Another incident involving narrowly missing a trip to the hospital was when we were running late and were all rushing to get into the pickup truck. Me and my sister were told to jump into the open back of the truck. My sister however was having a strop because she didn’t want to go and in throwing herself into the truck caught her leg on something and split it open. She got her wish not to go out!


That huge rock out the back of the Valentine’s home came in handy one day when us children all stood on it to watch a bushfire near the compound. I remember the feelings of awe and fear all mixed together. Sensing the adults' worry we stayed on that rock for a long time. Looking back now at the image in my mind of us children sitting on this rock, what a wonderful illustration of ‘God our rock’, our protector and firm foundation.


The farm was full of the sound of singing. The ladies under the thatched shelter would sing as they sat and crocheted. The sound of the children in the primary school singing would travel up to the farm. The Bible college students would sing, and the Sunday church meetings were full of the wonderful sound of praise and worship. I will always remember John Valentine’s booming singing voice ‘Let God arise and His enemies be scattered’ and the dancing in those meetings was so captivating to a young girl’s eyes!

I have a very vivid memory of sitting with a friend, a young African boy outside my home singing. We sang the same song over and over again, ‘Joy, joy, my heart is full of joy’. I remember it sounding so beautiful and never wanting to stop.


Being on a farm, animals were a huge part of life. Spiders with bodies the size of the palm of my hand were everywhere! There was one in our lounge one day and I remember it going under the sofa. I did not sit on that sofa for about a week! Another time I remember Andrew Watson babysitting for me and my sister whilst my parents went out and there being a spider in our bedroom when it was time to go to bed. Poor Andrew! I think I refused to sleep in the room and eventually ended up in my parent’s bed until they got home. I remember waking up the next morning in MY bed. I don’t think I have ever got out of bed so fast in my life!

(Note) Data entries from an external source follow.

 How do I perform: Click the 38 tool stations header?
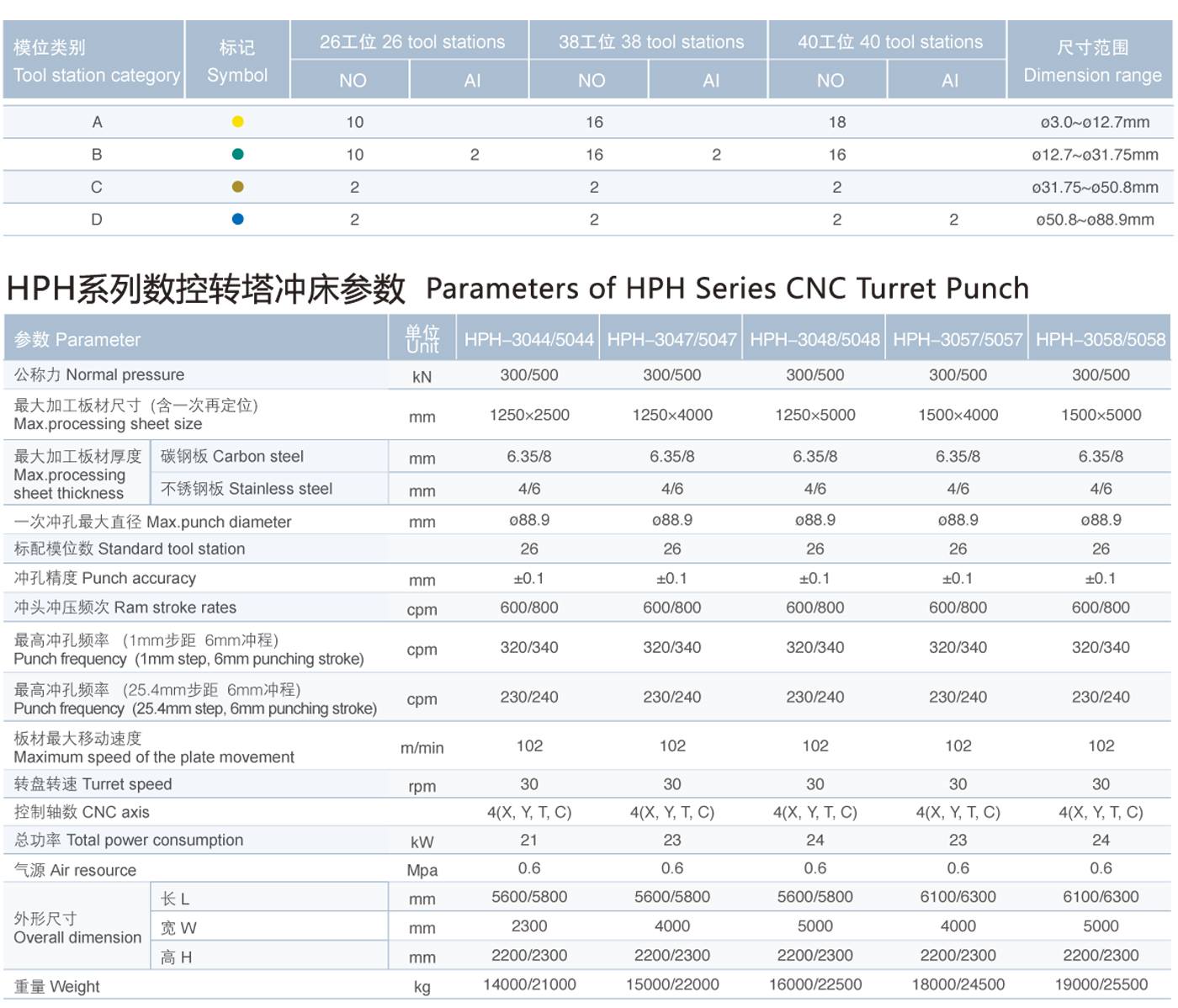650,42
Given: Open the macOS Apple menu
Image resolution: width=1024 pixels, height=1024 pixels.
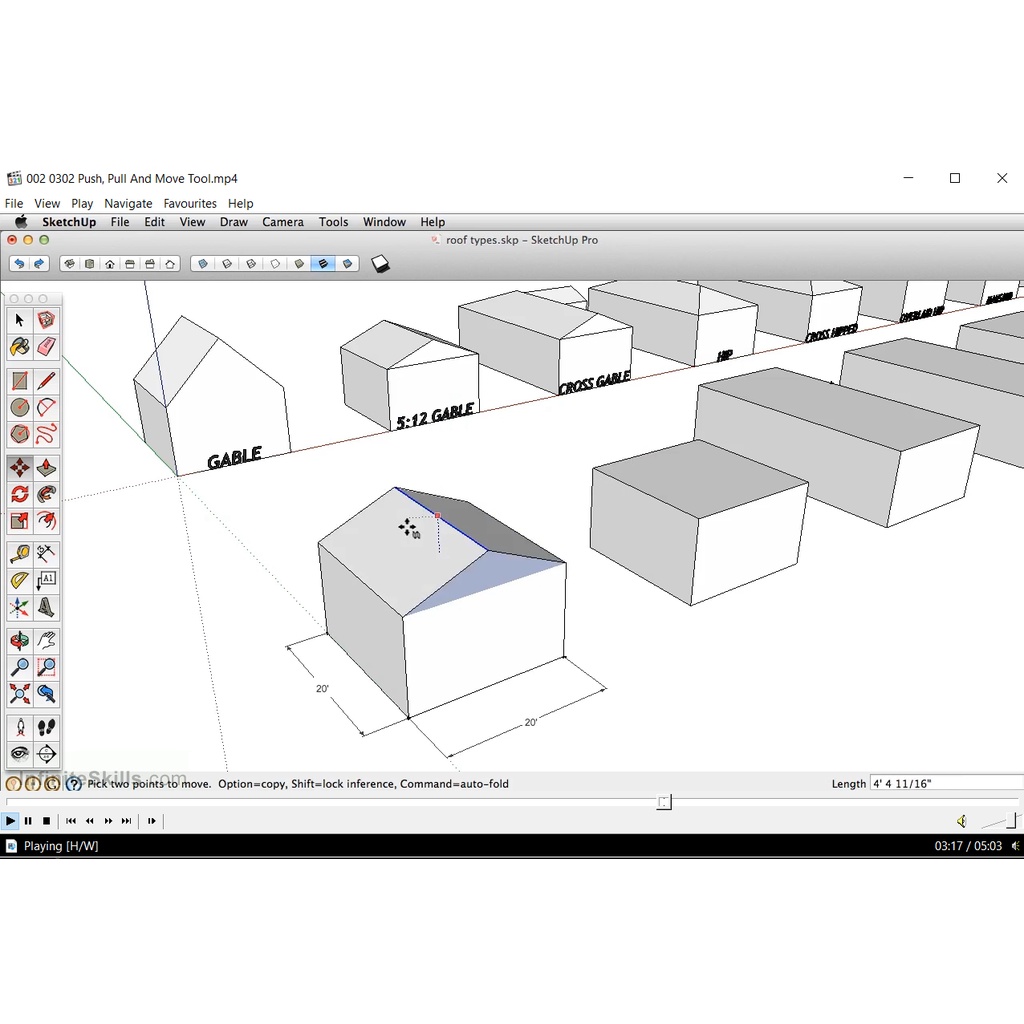Looking at the screenshot, I should tap(20, 222).
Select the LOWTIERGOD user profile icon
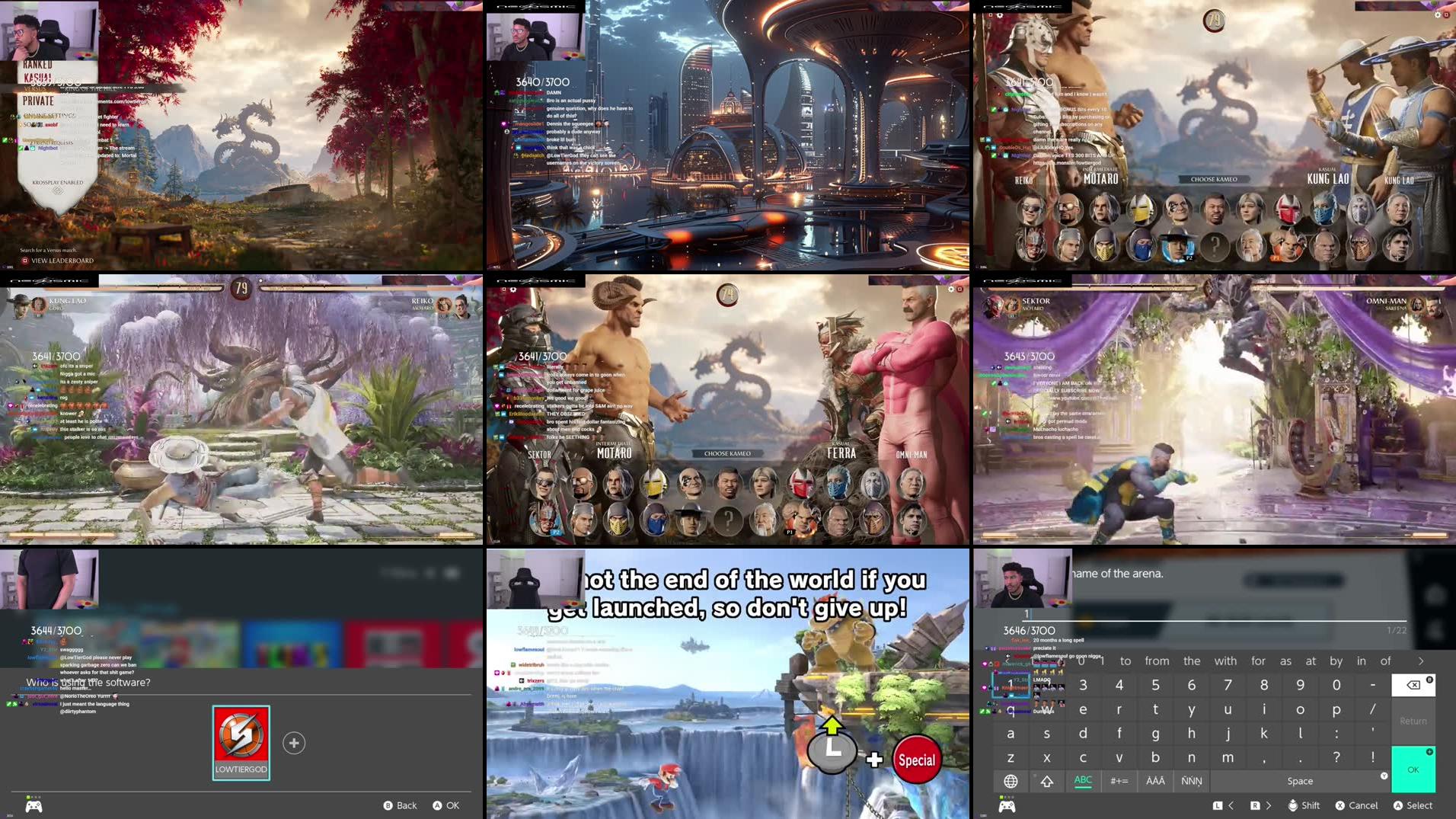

On the farm they had a pen full of goats. There was one goat that had been rejected by its mother, so I adopted it and called it Simon. I helped to feed Simon his milk and he thought that I was his mother and proceeded to follow me everywhere, even into my house much to my mum’s delight! I was devastated to be leaving him behind when it was time for us to leave Ameva and my parents wisely kept the fact that the male goats were raised to be sold or eaten from me. I’m so glad they did. It was already heart-breaking to leave Africa without knowing my goat was possibly going to be eaten.


One weekday we were peacefully home-schooling around the kitchen table when my mum, who was at the sink screamed and dropped whatever she had in her hands into the sink. She had seen two little beady eyes staring up at her from the plug hole. Chaos ensued. Thinking it was a snake, people rushed in and began pouring boiling water down the sink and then began pulling the pipes apart only to find it was a harmless, poor, now boiled frog.


Walking around the farm at night we had to have a torch to ward off any snakes or to be able to see them on the path in front of us. Oscar, the Valentine’s dog, was our protector from snakes and I can remember having to de-tick him whenever we found a blood sucker on him.


What an absolute adventure Ameva was for me and how it has shaped some of who I am today - I love singing, I love animals and I hate tents!